[Lines of data]
- - -

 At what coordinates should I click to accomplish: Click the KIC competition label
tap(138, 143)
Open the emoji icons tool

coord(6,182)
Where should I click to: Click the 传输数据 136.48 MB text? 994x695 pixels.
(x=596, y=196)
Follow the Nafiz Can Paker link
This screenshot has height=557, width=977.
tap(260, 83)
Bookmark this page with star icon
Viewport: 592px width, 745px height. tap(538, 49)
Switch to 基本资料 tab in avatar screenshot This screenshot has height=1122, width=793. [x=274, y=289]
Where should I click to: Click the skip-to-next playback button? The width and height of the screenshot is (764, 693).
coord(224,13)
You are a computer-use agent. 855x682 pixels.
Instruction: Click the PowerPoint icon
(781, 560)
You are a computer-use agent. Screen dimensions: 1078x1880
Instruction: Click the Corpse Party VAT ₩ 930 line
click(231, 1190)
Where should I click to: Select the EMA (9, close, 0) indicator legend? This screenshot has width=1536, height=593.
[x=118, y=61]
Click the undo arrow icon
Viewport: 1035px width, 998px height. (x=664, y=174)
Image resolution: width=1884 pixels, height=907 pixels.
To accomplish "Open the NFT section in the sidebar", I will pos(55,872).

- - -

GIVEN PROBLEM ▸ Turn the listing above into a Markdown table with two columns, n for the row number and Line for the text of each line. Leave out the blank lines.

OUTPUT OF THE TASK ▸
| n | Line |
|---|---|
| 1 |  At what coordinates should I click to accomplish: Click the KIC competition label |
| 2 | tap(138, 143) |
| 3 | Open the emoji icons tool |
| 4 | coord(6,182) |
| 5 | Where should I click to: Click the 传输数据 136.48 MB text? 994x695 pixels. |
| 6 | (x=596, y=196) |
| 7 | Follow the Nafiz Can Paker link |
| 8 | This screenshot has height=557, width=977. |
| 9 | tap(260, 83) |
| 10 | Bookmark this page with star icon |
| 11 | Viewport: 592px width, 745px height. tap(538, 49) |
| 12 | Switch to 基本资料 tab in avatar screenshot This screenshot has height=1122, width=793. [x=274, y=289] |
| 13 | Where should I click to: Click the skip-to-next playback button? The width and height of the screenshot is (764, 693). |
| 14 | coord(224,13) |
| 15 | You are a computer-use agent. 855x682 pixels. |
| 16 | Instruction: Click the PowerPoint icon |
| 17 | (781, 560) |
| 18 | You are a computer-use agent. Screen dimensions: 1078x1880 |
| 19 | Instruction: Click the Corpse Party VAT ₩ 930 line |
| 20 | click(231, 1190) |
| 21 | Where should I click to: Select the EMA (9, close, 0) indicator legend? This screenshot has width=1536, height=593. |
| 22 | [x=118, y=61] |
| 23 | Click the undo arrow icon |
| 24 | Viewport: 1035px width, 998px height. (x=664, y=174) |
| 25 | Image resolution: width=1884 pixels, height=907 pixels. |
| 26 | To accomplish "Open the NFT section in the sidebar", I will pos(55,872). |